The teeth of the screws are steel, and can be replaced if they are damaged. Changing out teeth is pretty easy. You just screw off the teeth, using the crank handle of another screw as a wrench. The replacement teeth then just screw back on. The replacement has some dry adhesive (think “loctite”) on them to keep them from unscrewing when they’re not supposed to. Replacement teeth are about $13. The instructions for the screws say that conventional sharpening can mess up the interchangeable facility of the screws.
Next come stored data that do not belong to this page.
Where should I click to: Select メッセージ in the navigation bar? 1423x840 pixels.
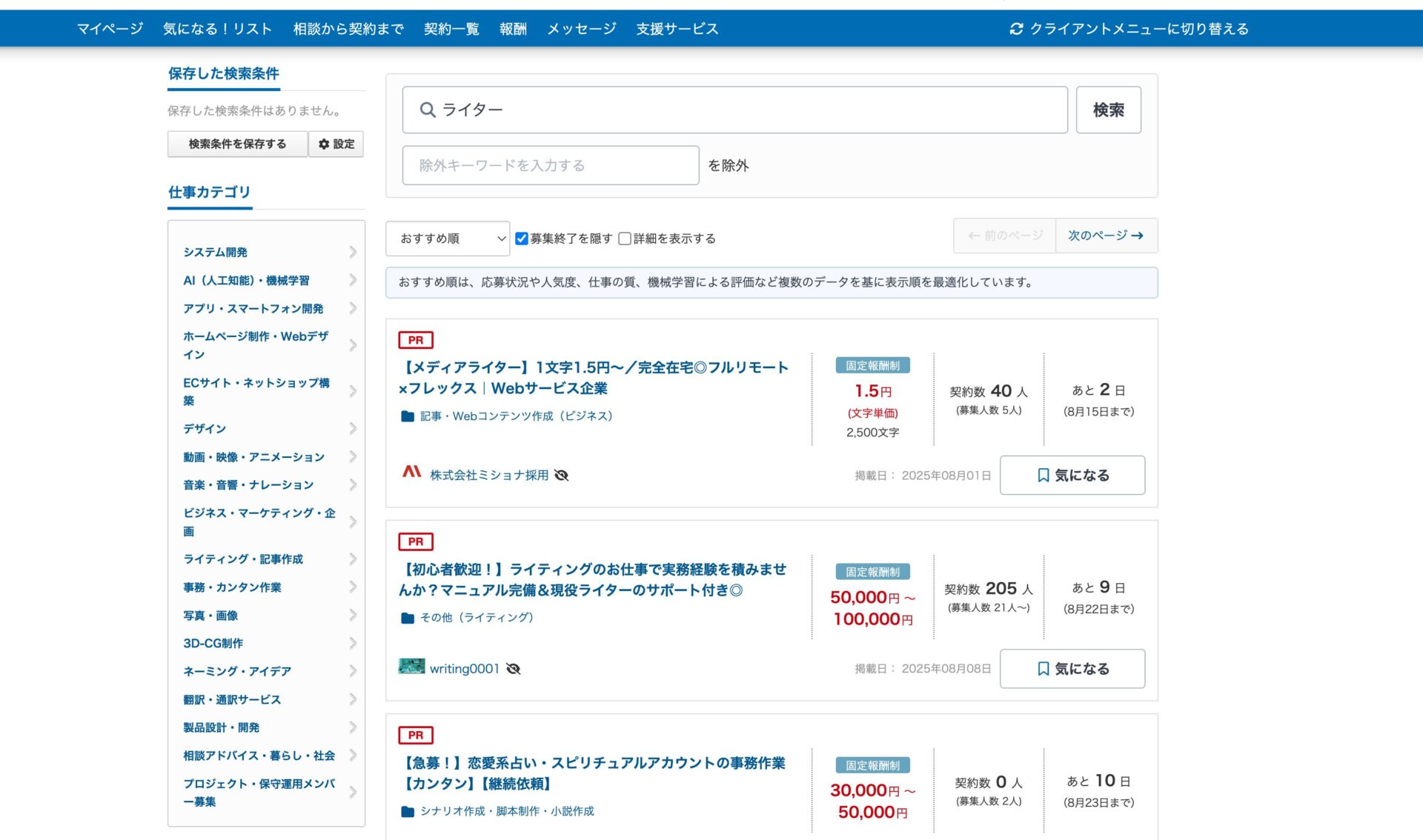[x=580, y=28]
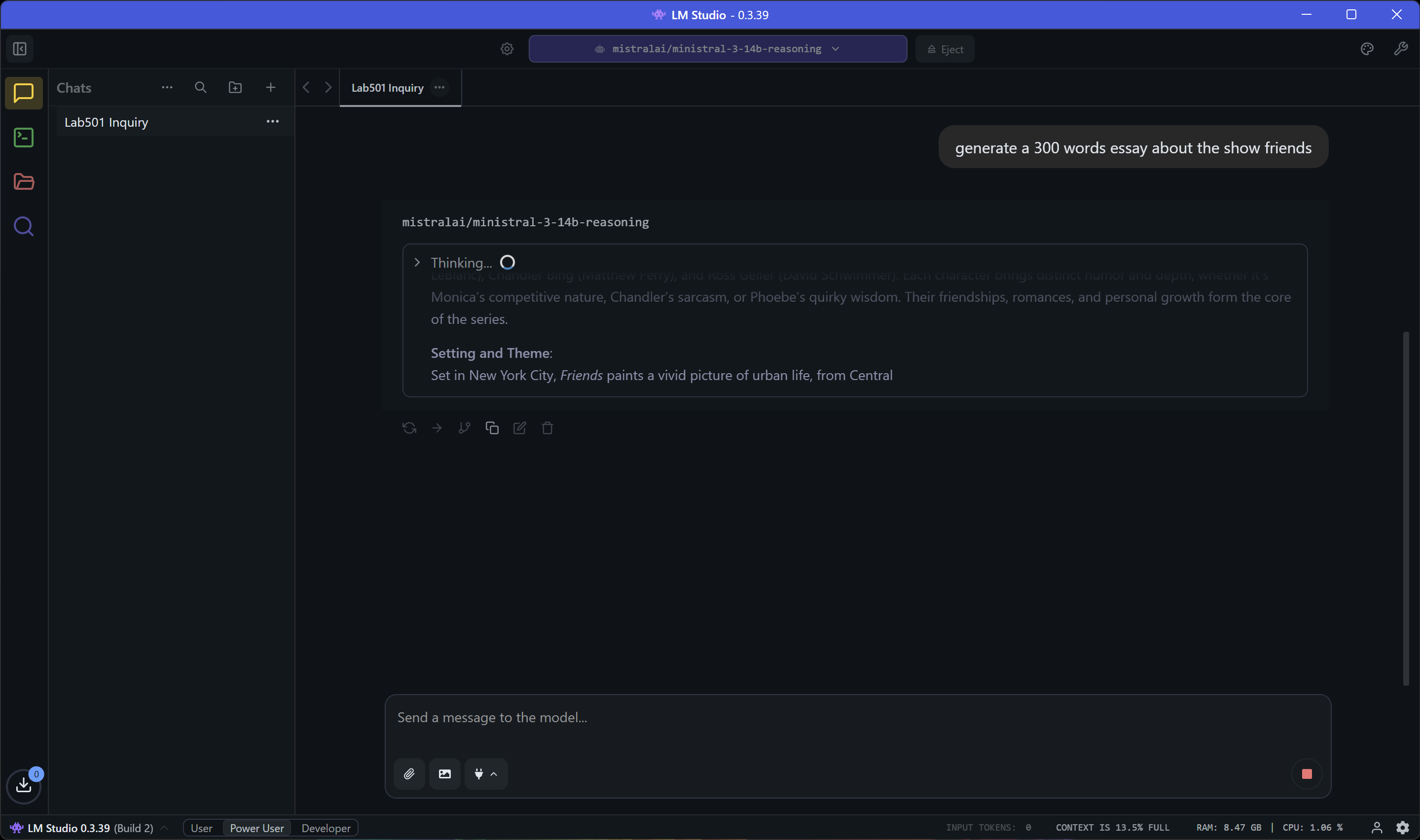Delete the message with trash icon
The image size is (1420, 840).
(x=547, y=428)
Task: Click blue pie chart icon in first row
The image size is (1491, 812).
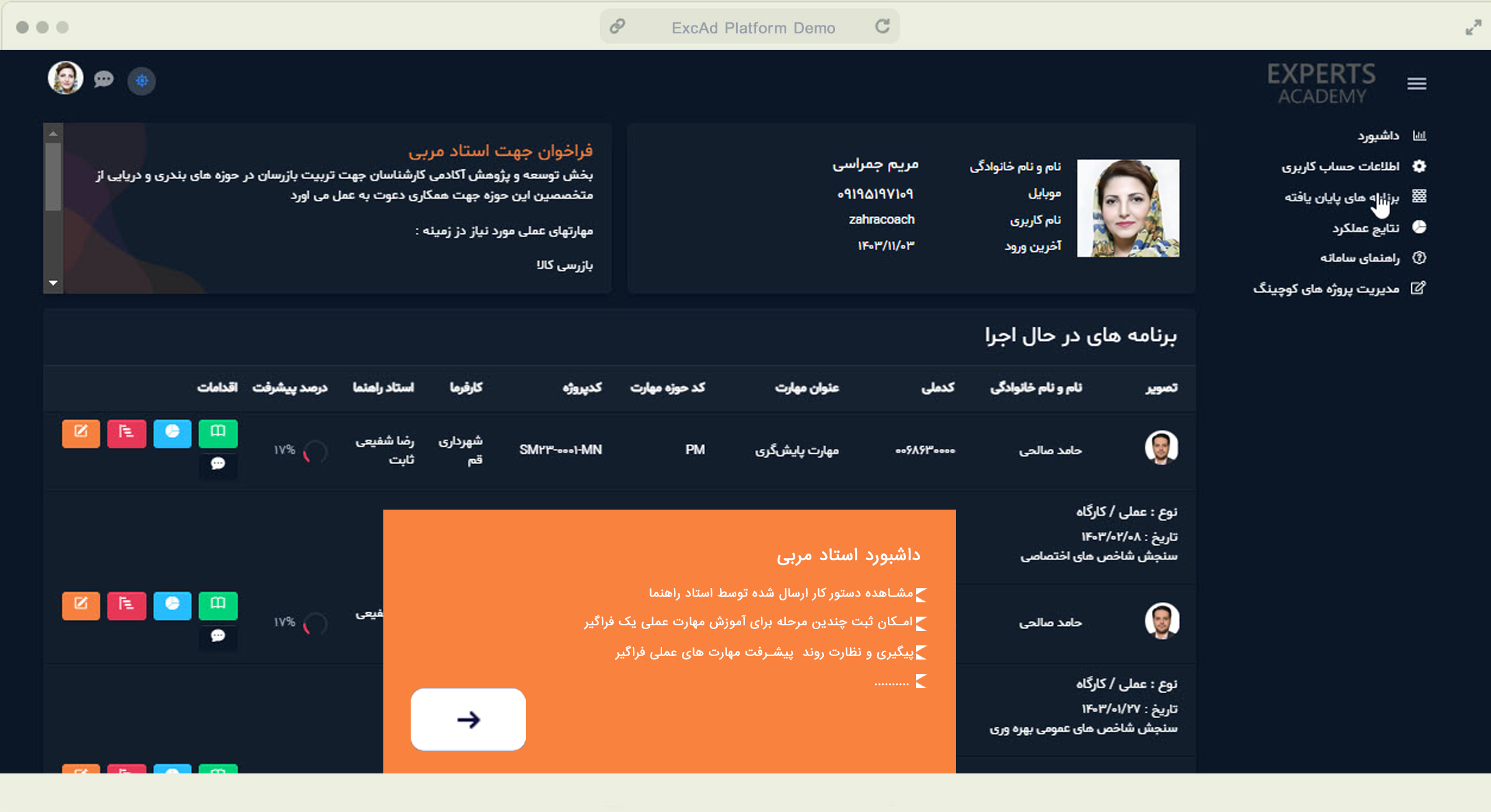Action: 172,432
I don’t think that a little touch-up with a file here and there would ruin it, if you stayed away from the little threads that secure the teeth to the tube.
The most important characteristic of an ice screw for me is how quickly and easily it can be placed. The Klau is comparable to other modern screws in ease of placement. It bites into the ice and gets started just as easily (maybe a little bit easier even) compared with my Black Diamond screws. Starting them seemed about the same as my Grivel 360 screw. I could place a Klau screw with my left hand, which is a good test, as I am pretty clumsy with my left hand. The folding crank gives good leverage for turning it into hard ice. The crank doesn’t have much up and down wiggle room, however, so on featured ice, you will need to chop away lumps and bumps that impede rotation of the crank, as there is very limited ability to maneuver the crank over such obstacles. In my completely non-scientific tests of these screws, they do seem to be slightly more difficult than steel screws when trying to clear ice out of the tube after use.
The threads on the E-Climb screws are not quite as tall as the threads on other screws in my arsenal. I have no idea what effect this difference might have on holding power. However, I think that I might place the screws in a more horizontal position compared with the slightly down-facing position of other screws with larger threads.
Overall, I like the Klau screws. I like their light weight, and they place easily in hard ice. I don’t think that they will replace my steel screws for every day ice cragging, but for alpine climbs where weight is an issue, I will definitely use the Klau screws to lighten my load.